● Task statement
Output all of the records exactly, word for word.

** Extracted information follows **

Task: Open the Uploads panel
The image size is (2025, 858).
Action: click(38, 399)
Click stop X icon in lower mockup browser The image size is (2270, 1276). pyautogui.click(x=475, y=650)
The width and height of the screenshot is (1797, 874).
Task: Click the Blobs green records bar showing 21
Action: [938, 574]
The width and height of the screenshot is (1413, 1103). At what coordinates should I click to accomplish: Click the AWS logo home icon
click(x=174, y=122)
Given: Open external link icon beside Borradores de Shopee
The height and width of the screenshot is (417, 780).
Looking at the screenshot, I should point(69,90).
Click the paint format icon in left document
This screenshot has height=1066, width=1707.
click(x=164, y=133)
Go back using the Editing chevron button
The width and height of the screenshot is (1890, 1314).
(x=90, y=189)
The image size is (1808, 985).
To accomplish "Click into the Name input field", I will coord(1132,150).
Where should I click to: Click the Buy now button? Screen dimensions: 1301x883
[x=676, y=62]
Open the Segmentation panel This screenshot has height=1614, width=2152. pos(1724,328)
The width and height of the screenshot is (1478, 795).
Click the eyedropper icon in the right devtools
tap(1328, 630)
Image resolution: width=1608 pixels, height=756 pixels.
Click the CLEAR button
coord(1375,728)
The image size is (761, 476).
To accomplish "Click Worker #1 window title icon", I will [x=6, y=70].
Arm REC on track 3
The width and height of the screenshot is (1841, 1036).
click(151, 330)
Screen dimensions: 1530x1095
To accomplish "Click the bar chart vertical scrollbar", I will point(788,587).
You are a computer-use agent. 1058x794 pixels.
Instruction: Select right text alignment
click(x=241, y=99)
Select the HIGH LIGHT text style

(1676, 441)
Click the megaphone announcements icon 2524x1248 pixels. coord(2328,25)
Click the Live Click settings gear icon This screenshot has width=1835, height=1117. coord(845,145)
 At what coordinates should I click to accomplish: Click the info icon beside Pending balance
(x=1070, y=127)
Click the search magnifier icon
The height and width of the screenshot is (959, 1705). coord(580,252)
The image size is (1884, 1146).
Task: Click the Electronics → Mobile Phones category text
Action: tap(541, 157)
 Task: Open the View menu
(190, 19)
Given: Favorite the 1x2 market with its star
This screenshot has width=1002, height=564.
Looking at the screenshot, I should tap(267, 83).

** End of Extracted information **

● Answer to the problem
Task: Open the Uploads panel
The image size is (2025, 858).
Action: click(38, 399)
Click stop X icon in lower mockup browser The image size is (2270, 1276). pyautogui.click(x=475, y=650)
The width and height of the screenshot is (1797, 874).
Task: Click the Blobs green records bar showing 21
Action: [938, 574]
The width and height of the screenshot is (1413, 1103). At what coordinates should I click to accomplish: Click the AWS logo home icon
click(x=174, y=122)
Given: Open external link icon beside Borradores de Shopee
The height and width of the screenshot is (417, 780).
Looking at the screenshot, I should point(69,90).
Click the paint format icon in left document
This screenshot has height=1066, width=1707.
click(x=164, y=133)
Go back using the Editing chevron button
The width and height of the screenshot is (1890, 1314).
(x=90, y=189)
The image size is (1808, 985).
To accomplish "Click into the Name input field", I will coord(1132,150).
Where should I click to: Click the Buy now button? Screen dimensions: 1301x883
[x=676, y=62]
Open the Segmentation panel This screenshot has height=1614, width=2152. pos(1724,328)
The width and height of the screenshot is (1478, 795).
Click the eyedropper icon in the right devtools
tap(1328, 630)
Image resolution: width=1608 pixels, height=756 pixels.
Click the CLEAR button
coord(1375,728)
The image size is (761, 476).
To accomplish "Click Worker #1 window title icon", I will [x=6, y=70].
Arm REC on track 3
The width and height of the screenshot is (1841, 1036).
click(151, 330)
Screen dimensions: 1530x1095
To accomplish "Click the bar chart vertical scrollbar", I will point(788,587).
You are a computer-use agent. 1058x794 pixels.
Instruction: Select right text alignment
click(x=241, y=99)
Select the HIGH LIGHT text style

(1676, 441)
Click the megaphone announcements icon 2524x1248 pixels. coord(2328,25)
Click the Live Click settings gear icon This screenshot has width=1835, height=1117. coord(845,145)
 At what coordinates should I click to accomplish: Click the info icon beside Pending balance
(x=1070, y=127)
Click the search magnifier icon
The height and width of the screenshot is (959, 1705). coord(580,252)
The image size is (1884, 1146).
Task: Click the Electronics → Mobile Phones category text
Action: tap(541, 157)
 Task: Open the View menu
(190, 19)
Given: Favorite the 1x2 market with its star
This screenshot has width=1002, height=564.
Looking at the screenshot, I should tap(267, 83).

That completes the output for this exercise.